§ **Collected data entries**
-- Opening Marker --

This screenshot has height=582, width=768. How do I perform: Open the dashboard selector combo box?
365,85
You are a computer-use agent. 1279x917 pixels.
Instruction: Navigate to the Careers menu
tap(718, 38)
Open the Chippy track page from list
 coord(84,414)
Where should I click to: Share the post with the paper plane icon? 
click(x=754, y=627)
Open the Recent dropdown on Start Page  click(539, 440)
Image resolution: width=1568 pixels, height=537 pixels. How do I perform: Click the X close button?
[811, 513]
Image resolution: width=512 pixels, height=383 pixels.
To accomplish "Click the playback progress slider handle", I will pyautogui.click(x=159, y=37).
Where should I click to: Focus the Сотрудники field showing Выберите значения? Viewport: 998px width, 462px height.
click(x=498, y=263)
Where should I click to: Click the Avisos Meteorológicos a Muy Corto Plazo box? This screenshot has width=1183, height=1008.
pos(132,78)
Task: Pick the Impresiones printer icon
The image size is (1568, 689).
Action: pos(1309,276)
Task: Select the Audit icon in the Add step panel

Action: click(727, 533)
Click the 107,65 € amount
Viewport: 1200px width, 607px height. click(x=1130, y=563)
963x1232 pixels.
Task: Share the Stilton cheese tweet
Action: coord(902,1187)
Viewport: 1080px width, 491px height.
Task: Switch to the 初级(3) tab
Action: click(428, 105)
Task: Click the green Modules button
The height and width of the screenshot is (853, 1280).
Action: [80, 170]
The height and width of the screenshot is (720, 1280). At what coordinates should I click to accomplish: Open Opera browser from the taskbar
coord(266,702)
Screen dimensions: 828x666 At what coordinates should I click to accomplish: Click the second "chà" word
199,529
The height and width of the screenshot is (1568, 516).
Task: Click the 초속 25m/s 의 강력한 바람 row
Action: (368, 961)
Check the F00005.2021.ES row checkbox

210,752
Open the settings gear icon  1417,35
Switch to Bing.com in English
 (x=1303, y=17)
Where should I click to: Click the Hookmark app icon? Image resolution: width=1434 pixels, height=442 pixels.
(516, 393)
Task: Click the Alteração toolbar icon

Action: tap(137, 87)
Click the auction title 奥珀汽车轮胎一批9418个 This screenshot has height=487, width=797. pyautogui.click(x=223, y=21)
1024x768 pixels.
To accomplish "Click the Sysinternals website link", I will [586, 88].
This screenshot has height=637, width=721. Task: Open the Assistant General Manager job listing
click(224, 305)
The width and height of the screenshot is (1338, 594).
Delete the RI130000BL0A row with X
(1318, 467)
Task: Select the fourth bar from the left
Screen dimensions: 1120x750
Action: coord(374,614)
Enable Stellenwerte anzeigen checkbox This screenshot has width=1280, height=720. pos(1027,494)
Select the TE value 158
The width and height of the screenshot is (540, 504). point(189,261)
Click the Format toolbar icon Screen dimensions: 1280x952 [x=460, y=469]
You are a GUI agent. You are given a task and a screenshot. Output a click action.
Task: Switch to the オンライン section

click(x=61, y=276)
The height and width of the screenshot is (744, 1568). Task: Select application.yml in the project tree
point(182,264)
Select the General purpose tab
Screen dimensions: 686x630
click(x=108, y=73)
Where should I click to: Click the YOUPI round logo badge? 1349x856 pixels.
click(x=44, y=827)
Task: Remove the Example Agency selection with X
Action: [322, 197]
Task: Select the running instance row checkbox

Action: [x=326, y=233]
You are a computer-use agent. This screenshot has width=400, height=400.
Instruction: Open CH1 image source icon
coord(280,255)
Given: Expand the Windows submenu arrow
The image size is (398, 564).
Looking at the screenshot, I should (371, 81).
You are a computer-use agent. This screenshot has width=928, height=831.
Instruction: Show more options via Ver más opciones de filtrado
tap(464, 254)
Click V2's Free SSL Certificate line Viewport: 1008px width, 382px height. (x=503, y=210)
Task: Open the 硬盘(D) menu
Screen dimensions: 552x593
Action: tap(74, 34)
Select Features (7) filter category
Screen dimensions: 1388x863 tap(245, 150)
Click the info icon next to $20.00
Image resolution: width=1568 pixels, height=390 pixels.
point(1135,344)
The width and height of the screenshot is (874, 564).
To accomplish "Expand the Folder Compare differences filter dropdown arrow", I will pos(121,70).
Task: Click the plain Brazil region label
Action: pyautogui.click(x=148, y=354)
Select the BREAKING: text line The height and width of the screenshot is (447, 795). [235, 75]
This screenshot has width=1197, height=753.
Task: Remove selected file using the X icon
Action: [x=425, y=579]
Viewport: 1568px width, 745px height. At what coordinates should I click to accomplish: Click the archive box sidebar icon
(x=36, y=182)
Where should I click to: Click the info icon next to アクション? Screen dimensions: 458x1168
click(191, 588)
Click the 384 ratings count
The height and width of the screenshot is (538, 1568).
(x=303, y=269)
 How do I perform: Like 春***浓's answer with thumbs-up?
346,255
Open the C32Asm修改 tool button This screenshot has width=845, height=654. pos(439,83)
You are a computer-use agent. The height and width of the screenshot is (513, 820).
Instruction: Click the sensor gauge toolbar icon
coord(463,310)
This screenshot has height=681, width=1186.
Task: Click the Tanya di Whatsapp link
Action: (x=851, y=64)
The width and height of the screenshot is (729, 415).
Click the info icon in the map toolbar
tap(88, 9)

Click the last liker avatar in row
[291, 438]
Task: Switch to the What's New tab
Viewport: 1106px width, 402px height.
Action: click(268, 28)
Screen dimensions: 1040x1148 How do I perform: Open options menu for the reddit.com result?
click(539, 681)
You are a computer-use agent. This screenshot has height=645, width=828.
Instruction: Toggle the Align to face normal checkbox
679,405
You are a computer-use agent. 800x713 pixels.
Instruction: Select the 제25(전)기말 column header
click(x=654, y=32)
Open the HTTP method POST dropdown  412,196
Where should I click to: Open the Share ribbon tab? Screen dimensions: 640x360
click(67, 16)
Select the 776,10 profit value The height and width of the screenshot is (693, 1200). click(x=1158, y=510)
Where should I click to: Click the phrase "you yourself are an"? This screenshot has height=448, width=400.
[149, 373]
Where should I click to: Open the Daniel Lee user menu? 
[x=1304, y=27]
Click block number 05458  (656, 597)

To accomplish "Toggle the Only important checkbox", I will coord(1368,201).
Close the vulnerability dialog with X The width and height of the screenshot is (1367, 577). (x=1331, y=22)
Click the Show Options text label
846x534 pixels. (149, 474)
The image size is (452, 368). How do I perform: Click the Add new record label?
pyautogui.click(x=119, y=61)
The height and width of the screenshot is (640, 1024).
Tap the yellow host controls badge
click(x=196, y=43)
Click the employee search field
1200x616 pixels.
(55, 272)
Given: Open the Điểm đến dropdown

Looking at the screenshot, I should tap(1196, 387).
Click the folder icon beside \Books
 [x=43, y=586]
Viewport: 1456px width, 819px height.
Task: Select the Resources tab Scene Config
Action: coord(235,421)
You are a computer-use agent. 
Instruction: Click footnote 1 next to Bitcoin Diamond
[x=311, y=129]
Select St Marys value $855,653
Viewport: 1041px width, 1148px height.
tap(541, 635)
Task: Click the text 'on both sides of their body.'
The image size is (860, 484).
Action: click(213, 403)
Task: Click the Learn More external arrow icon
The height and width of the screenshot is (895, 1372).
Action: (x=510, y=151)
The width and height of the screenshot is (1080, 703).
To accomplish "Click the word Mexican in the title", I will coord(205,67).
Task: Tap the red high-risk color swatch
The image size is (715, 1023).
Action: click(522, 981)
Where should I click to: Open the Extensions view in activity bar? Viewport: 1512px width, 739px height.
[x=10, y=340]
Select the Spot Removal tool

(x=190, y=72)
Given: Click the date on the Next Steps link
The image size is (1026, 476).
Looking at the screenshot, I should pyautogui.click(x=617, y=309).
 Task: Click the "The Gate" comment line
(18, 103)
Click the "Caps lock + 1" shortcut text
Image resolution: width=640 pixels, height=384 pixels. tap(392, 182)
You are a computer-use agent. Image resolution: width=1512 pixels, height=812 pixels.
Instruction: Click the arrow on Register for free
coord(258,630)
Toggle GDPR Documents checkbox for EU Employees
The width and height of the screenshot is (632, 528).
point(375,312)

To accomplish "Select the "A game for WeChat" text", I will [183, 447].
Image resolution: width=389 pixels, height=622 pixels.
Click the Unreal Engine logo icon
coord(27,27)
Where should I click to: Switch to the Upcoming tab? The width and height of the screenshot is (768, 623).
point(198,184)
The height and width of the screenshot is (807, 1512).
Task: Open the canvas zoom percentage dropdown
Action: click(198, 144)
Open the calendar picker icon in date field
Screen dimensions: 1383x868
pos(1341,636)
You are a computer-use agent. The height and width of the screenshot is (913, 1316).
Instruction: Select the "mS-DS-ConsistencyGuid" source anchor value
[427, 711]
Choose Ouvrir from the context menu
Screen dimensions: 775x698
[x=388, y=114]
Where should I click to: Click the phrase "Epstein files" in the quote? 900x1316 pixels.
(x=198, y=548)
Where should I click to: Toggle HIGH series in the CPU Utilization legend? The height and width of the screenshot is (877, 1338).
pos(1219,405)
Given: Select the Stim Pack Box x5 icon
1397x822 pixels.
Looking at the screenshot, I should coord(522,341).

-- Closing Marker --

§ **TASK STATEMENT**
Each line holding the word "title" must be copied from the data.

§ **YOUR RESPONSE**
Click the auction title 奥珀汽车轮胎一批9418个 This screenshot has height=487, width=797. pyautogui.click(x=223, y=21)
To accomplish "Click the word Mexican in the title", I will coord(205,67).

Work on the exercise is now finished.